Для оценки морального достоинства человека весьма важно, какие из этих четырех настроений попарно (именно, одно из каждого отдела) господствуют в нем. В очень выдающихся характерах господствуют второе настроение первого отдела и второе настроение второго.
§ 229
Абсолютная заповедь (категорический императив) — противоречие: всякая заповедь условна. Безусловно необходимо долженствование, в смысле законов природы.
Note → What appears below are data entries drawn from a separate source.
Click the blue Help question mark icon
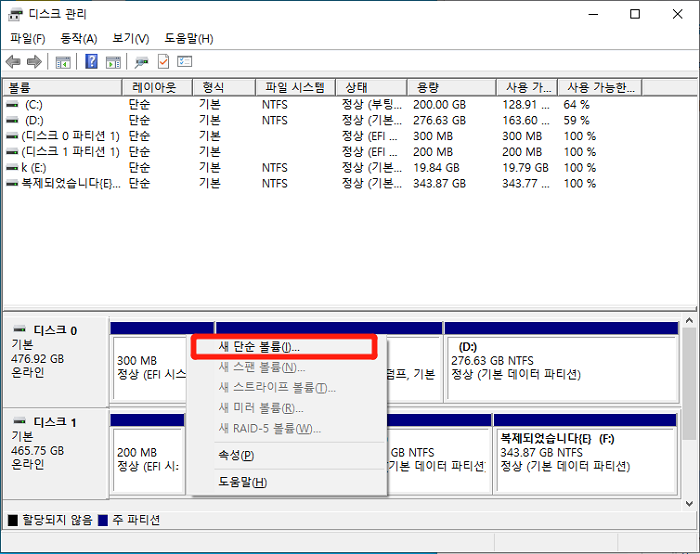 pos(91,62)
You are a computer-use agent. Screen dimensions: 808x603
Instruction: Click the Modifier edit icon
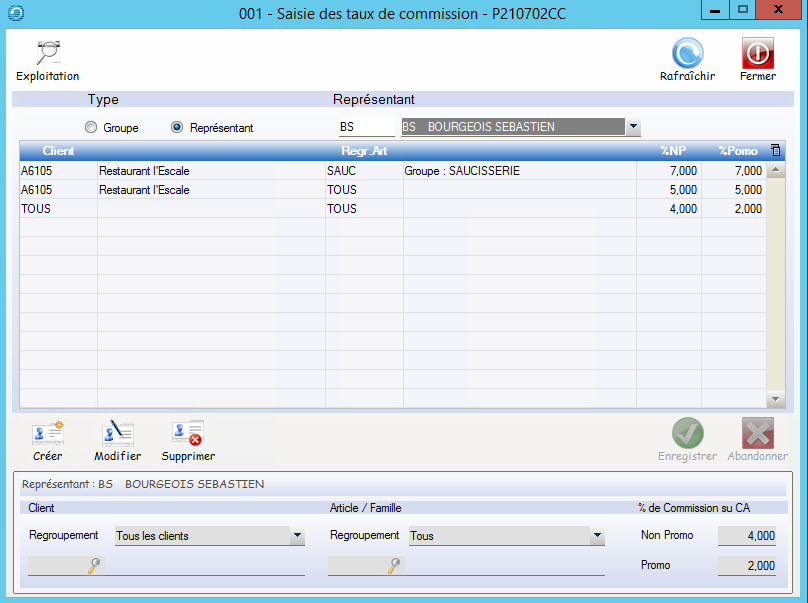[117, 433]

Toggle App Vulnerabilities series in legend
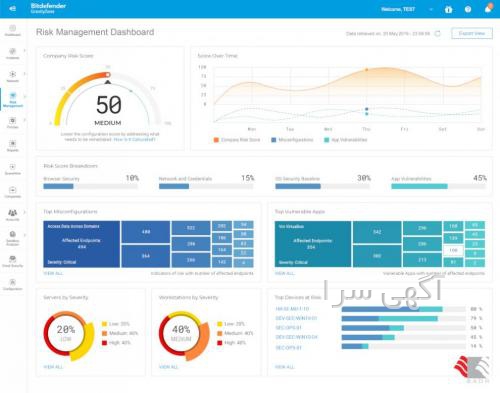point(346,140)
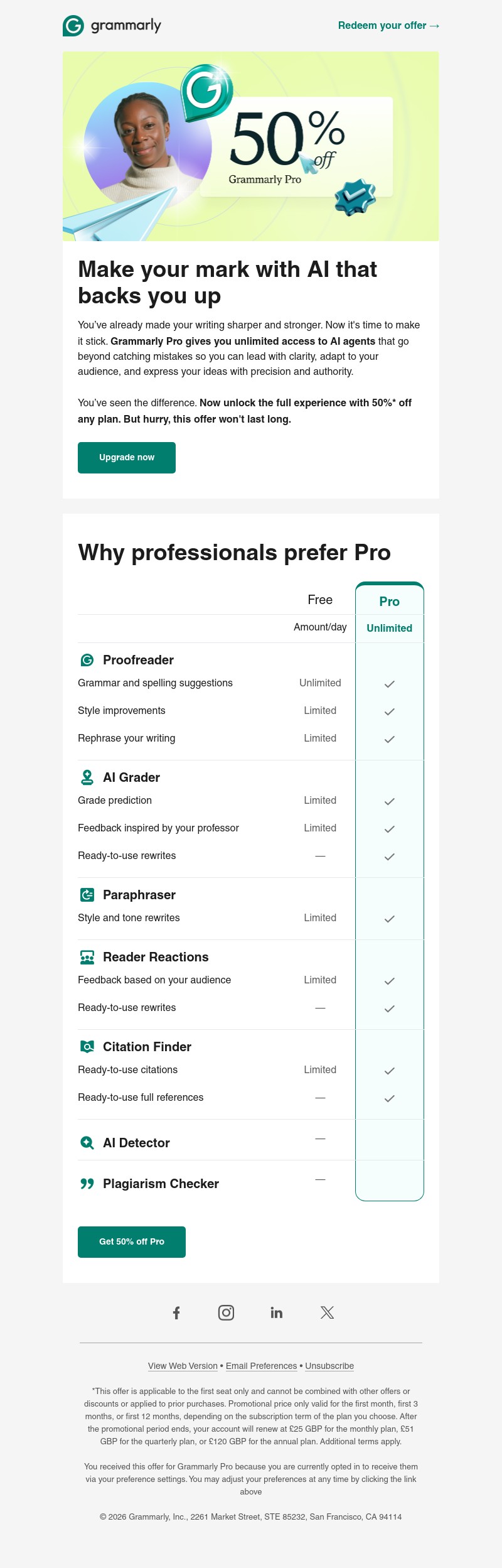Click the Citation Finder icon

tap(87, 1047)
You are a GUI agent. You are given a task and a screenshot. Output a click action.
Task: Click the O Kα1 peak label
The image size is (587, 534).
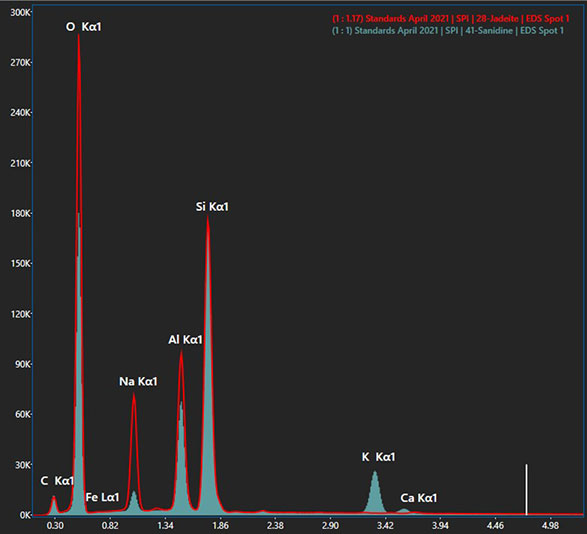point(83,27)
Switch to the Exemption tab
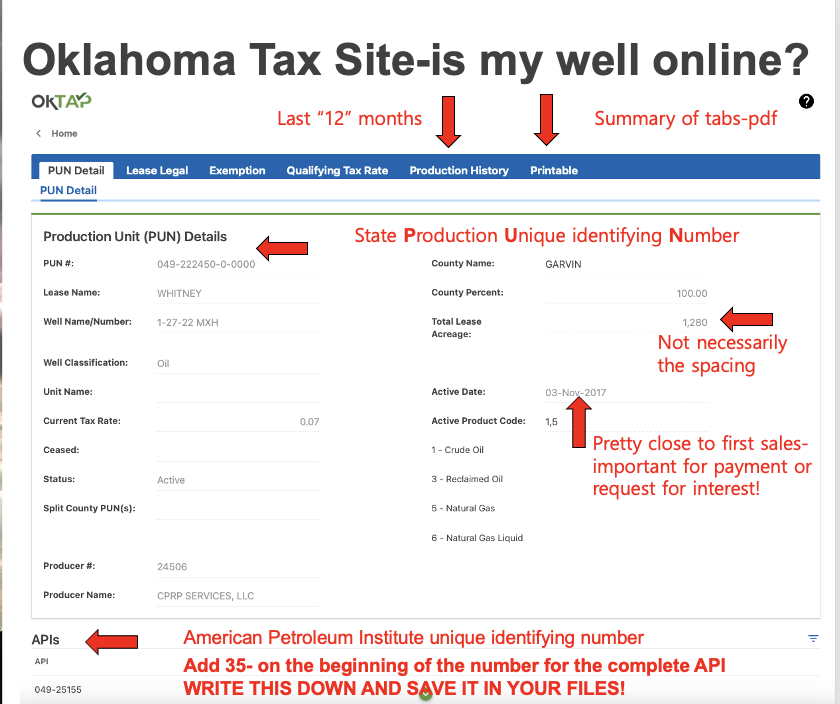 (x=237, y=170)
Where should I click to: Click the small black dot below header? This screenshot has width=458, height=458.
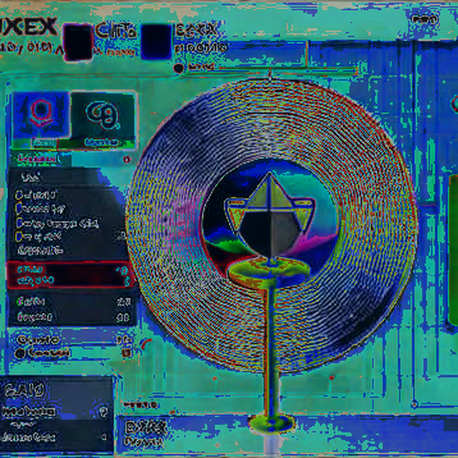coord(179,68)
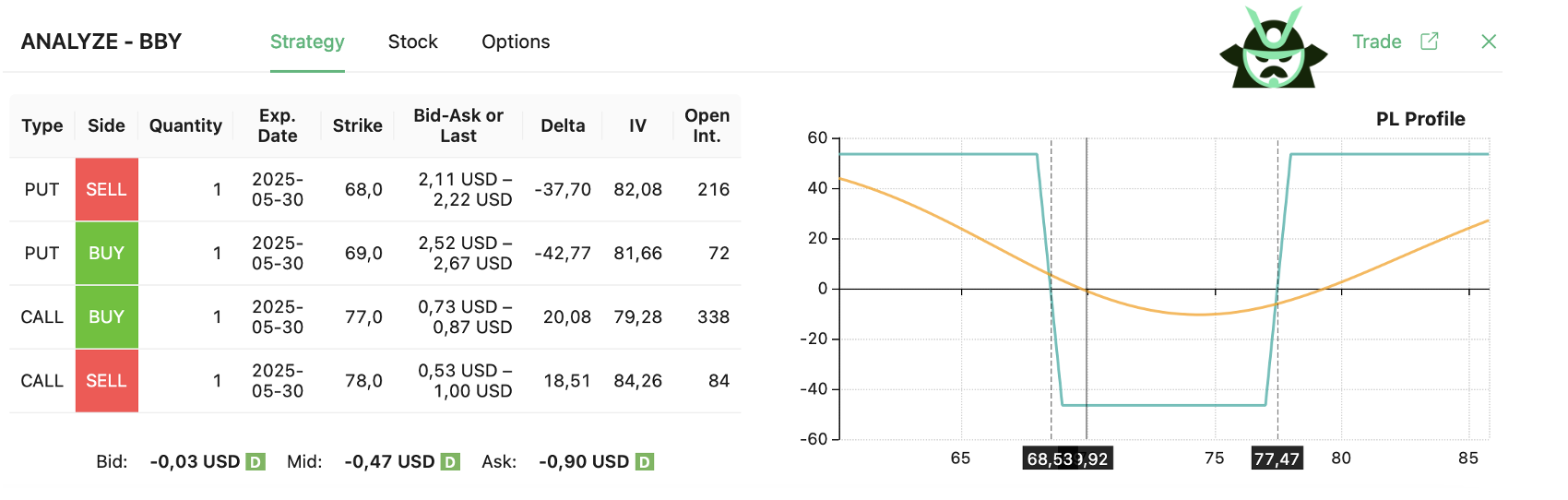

Моральный же закон вполне условен. Есть такой мир и такое воззрение на жизнь, при которых моральный закон лишен всякой силы и значения. Этот мир и есть, в сущности, реальный мир, в котором мы живем как индивидуумы, ибо всякое отношение к моральности есть уже отрицание этого мира и нашего индивидуума. А такое воззрение — это как раз и есть воззрение по закону основания, в противоположность созерцанию идей.
§ 230
Хотя, ввиду вневременного единства умопостигаемого характера, эмпирический характер не может меняться и всегда должен оставаться тем же, однако развивается он лишь со временем и показывает самые различные стороны. Ибо характер слагается из двух факторов: один — это самая воля к жизни, слепое влечение, называемое силою темперамента; другой фактор — то обуздание воли, которое наступает, когда познала мир, т.е. опять-таки самое себя. Поэтому человек сначала может следовать своим желаниям, пока не познает, как жизнь πρώτον ψευδος[49], как обманчивы ее наслаждения, какие в ней есть ужасные стороны: так образуются отшельники, кающиеся Магдалины. Впрочем, нужно заметить, что такой поворот возможен лишь от полной наслаждений жизни к аскетической, добровольно отрекающейся от наслаждений, но не от жизни, действительно полной зла, — к добродетельной. Ибо самый прекрасный душою человек может жадно и невинно пить сладость жизни, пока он не знает ее с ее ужасной стороны; однако такой человек не может совершить злого дела, т.е. причинить другому страдание, чтобы себе доставить радость, так как пред глазами его тогда явственно встанет то, что он делает, и он, несмотря на юность и неопытность, увидит чужое страдание столь же явственно, как и собственные наслаждения. Поэтому всякое злое дело служит порукою бесчисленного множества других, когда обстоятельства дадут к тому повод.
§ 231
Когда Сведенборг в «Vera Christiana religio», § 400, говорит, что хотя эгоистический человек телесными очами смотрит на других тоже как на людей, но очами духовными он смотрит как на людей лишь на себя и на своих близких, а на остальных, в сущности, как на маски, — то это по внутреннейшему смыслу своему то же, что предписание Канта: «Должно смотреть на других всегда как на самоцель, но не как на средство». Но как различно выражена эта мысль: насколько жизненно, превосходно, наглядно, непосредственно, законченно у Сведенборга (манеру которого писать и способ мыслить я вообще не нахожу приятными) и насколько косвенно, абстрактно, с помощью выводного признака высказано это у Канта!